## JOB
Repeat the listing lines starting with the line containing "Given: Click the" and going on through the line containing "The width and", and nothing else.

## DATA PROVIDED

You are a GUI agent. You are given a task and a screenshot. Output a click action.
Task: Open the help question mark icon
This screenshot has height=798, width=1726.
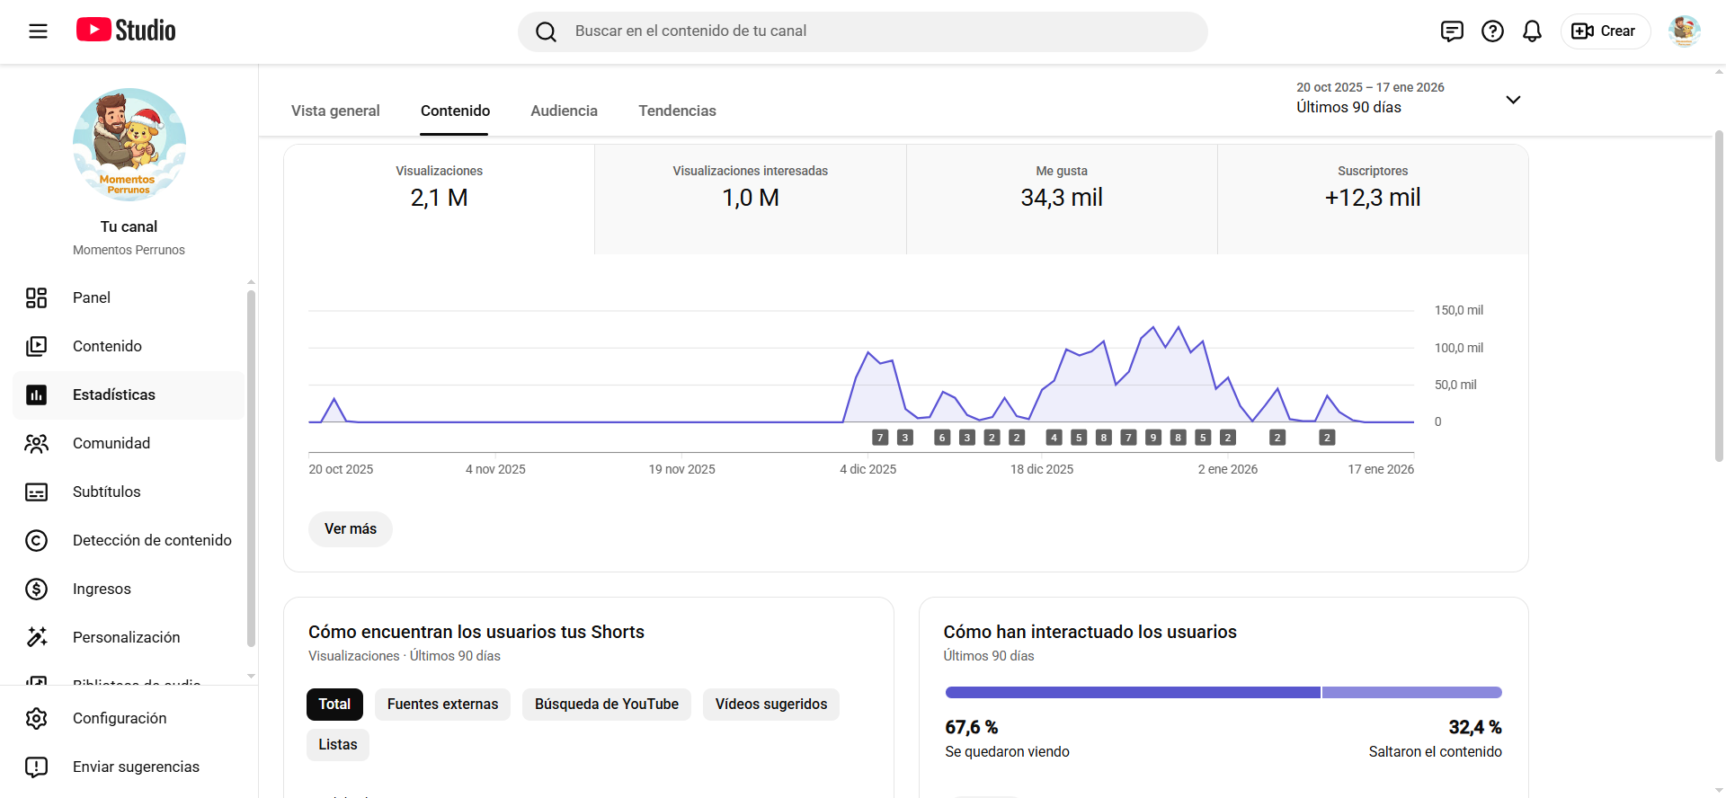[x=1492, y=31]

...

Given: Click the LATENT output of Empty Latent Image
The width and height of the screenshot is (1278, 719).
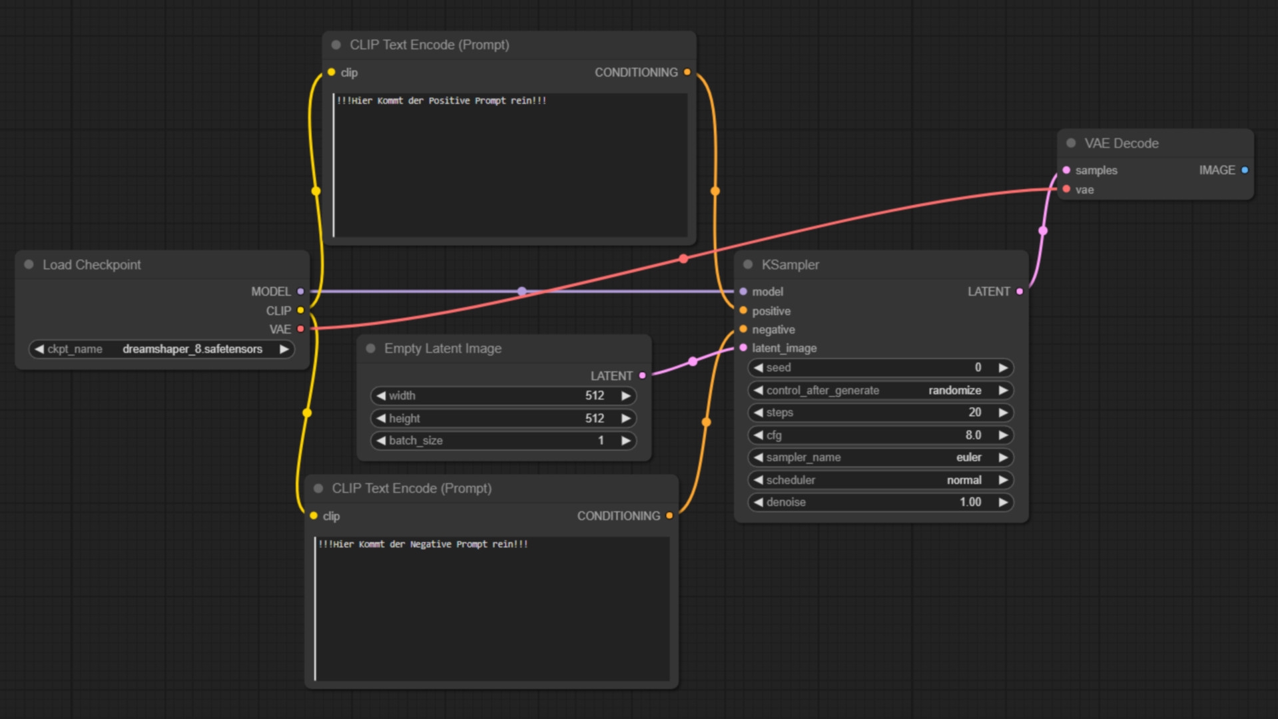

---

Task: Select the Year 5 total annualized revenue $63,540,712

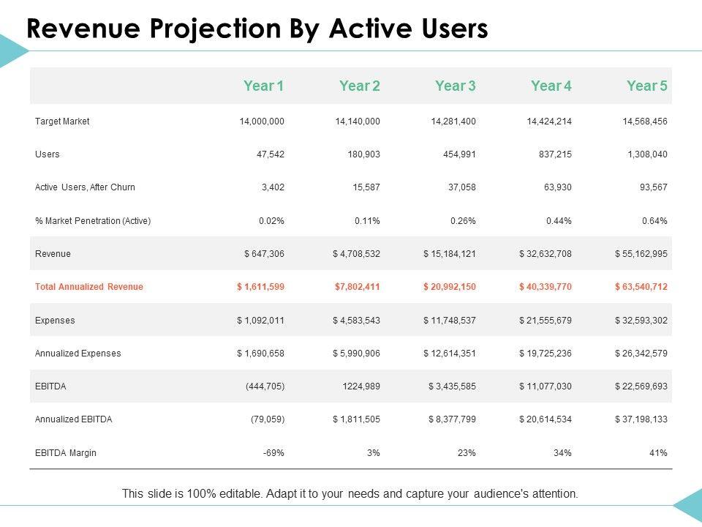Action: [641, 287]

## OUTPUT BELOW
Given: Click the LATENT output of Empty Latent Image
The width and height of the screenshot is (1278, 719).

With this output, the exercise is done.